* Short task: List each line below that contains the string "profile".

* Records for processing:
start

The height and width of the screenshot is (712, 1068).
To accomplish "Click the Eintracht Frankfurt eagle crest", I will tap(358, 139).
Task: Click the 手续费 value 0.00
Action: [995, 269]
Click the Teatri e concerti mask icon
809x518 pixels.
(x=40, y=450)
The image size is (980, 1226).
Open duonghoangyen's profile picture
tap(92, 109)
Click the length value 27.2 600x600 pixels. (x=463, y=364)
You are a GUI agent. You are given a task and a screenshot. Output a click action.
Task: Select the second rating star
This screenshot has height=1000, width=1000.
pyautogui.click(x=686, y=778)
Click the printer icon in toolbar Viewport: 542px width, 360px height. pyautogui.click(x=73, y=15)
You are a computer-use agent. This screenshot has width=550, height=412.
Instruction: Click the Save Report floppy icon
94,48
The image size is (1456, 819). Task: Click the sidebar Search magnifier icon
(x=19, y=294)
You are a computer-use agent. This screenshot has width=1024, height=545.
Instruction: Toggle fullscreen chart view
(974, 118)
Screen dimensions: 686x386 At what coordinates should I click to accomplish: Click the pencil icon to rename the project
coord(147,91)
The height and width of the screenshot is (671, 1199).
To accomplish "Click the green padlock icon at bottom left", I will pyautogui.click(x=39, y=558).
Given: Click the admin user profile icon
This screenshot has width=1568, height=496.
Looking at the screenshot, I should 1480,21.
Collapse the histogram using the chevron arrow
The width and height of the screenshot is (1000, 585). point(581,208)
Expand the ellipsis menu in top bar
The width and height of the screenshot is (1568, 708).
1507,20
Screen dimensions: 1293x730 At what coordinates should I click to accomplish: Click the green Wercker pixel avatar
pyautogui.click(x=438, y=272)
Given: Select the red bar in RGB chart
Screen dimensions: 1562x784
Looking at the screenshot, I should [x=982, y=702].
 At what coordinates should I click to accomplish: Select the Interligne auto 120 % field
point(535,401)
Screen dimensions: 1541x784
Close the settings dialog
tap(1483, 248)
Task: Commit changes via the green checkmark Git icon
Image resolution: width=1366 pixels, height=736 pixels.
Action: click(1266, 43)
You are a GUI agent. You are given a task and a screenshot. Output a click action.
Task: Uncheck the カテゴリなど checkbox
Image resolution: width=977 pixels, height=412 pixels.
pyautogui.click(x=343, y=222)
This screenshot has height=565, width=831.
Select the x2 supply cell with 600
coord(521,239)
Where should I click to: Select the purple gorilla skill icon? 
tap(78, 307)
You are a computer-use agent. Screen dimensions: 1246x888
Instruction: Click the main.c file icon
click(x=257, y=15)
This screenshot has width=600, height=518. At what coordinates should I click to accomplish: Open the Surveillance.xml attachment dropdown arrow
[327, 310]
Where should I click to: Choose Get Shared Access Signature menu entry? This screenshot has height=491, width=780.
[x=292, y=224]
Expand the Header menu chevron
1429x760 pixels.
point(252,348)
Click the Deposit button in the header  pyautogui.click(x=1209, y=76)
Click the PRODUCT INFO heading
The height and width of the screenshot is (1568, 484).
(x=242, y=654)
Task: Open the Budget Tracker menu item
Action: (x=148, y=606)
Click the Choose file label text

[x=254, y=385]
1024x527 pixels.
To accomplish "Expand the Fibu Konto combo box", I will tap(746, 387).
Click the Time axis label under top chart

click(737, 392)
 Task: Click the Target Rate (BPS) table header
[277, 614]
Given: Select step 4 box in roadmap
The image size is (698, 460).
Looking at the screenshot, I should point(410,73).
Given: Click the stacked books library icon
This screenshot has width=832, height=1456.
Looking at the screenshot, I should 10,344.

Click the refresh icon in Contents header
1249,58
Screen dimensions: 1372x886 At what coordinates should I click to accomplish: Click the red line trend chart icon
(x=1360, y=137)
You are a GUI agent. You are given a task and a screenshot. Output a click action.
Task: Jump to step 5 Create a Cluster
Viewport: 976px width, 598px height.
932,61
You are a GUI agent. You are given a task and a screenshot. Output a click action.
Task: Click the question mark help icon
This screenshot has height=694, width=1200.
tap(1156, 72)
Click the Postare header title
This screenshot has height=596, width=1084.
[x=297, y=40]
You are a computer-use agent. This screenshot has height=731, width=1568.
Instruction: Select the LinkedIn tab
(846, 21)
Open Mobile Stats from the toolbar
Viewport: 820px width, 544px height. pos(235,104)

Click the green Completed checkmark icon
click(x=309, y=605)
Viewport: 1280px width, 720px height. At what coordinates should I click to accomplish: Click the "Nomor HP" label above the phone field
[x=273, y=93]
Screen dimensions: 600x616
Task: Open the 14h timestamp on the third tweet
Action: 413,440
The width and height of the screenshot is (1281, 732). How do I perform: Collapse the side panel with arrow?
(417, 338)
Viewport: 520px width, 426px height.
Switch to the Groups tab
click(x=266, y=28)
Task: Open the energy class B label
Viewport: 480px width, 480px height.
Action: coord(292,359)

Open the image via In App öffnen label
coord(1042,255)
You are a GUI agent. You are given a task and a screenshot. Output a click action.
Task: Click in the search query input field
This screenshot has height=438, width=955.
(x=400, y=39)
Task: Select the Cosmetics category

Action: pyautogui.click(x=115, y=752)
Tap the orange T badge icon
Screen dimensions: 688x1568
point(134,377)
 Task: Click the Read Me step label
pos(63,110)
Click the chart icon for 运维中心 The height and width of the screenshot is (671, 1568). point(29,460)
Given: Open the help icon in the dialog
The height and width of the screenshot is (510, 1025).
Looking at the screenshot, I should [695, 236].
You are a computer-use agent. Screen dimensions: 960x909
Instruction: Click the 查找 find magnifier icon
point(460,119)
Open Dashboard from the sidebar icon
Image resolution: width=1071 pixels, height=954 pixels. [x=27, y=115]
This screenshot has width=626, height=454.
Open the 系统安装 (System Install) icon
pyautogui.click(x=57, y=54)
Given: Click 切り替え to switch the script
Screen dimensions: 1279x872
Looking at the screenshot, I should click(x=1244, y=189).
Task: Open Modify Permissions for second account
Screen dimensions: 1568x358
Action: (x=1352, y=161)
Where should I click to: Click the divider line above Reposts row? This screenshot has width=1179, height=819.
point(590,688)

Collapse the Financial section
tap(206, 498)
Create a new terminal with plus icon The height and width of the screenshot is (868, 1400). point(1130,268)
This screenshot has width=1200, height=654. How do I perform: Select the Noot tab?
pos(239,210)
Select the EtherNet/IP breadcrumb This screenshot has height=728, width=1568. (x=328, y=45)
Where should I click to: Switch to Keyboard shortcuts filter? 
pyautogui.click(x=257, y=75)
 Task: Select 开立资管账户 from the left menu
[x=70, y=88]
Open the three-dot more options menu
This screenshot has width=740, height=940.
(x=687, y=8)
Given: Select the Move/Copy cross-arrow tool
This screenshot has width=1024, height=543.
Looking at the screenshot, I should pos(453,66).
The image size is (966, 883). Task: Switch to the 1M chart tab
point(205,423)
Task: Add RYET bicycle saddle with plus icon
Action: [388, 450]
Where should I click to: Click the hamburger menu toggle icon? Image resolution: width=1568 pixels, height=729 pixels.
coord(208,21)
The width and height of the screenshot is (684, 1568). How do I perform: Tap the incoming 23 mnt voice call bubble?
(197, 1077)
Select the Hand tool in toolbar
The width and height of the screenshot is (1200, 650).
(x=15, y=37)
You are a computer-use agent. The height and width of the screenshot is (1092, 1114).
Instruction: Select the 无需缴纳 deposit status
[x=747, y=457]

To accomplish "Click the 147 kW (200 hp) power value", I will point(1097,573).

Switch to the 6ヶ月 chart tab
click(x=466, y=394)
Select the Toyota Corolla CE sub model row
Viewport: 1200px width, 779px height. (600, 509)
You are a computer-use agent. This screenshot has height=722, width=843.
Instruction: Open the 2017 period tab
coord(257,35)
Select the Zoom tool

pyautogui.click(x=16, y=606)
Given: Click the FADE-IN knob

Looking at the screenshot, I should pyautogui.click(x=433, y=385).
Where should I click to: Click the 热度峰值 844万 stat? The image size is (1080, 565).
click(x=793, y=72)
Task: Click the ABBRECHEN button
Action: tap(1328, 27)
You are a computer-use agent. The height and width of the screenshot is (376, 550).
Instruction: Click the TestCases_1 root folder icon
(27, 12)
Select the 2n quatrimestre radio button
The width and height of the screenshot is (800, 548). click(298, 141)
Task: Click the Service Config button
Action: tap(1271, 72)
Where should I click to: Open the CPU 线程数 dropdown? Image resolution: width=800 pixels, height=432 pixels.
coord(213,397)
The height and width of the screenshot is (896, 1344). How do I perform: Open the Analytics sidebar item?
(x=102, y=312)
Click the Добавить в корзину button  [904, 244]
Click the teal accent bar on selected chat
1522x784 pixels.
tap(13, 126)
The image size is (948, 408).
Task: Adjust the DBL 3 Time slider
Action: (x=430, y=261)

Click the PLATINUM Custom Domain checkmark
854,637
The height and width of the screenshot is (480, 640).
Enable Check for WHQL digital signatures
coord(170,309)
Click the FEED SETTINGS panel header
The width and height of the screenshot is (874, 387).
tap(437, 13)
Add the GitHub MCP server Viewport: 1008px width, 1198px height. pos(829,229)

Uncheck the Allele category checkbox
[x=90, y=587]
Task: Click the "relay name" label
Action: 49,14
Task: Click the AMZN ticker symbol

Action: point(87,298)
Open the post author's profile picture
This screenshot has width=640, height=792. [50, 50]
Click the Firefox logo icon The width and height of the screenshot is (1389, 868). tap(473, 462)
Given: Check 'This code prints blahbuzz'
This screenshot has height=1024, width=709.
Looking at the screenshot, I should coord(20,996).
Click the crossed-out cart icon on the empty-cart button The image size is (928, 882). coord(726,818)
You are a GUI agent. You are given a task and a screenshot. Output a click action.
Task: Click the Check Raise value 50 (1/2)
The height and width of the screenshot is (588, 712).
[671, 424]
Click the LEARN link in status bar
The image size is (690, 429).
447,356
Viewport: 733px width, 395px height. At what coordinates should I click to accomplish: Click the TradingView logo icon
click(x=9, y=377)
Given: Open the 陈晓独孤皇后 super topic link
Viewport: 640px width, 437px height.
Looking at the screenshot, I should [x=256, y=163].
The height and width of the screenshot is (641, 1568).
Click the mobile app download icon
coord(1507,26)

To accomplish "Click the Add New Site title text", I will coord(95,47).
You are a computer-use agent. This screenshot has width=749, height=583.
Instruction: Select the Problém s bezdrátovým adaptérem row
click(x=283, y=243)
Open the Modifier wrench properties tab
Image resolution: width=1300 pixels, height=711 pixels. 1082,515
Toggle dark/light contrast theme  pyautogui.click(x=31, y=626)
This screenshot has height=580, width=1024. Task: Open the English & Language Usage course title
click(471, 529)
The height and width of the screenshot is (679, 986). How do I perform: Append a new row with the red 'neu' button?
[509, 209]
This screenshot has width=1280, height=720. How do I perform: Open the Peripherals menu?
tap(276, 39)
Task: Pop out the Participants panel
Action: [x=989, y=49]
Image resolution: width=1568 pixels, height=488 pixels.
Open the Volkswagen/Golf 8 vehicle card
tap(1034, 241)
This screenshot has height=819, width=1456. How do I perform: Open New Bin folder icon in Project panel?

end

* Answer to this problem:
Open duonghoangyen's profile picture
Given: Click the admin user profile icon
Open the post author's profile picture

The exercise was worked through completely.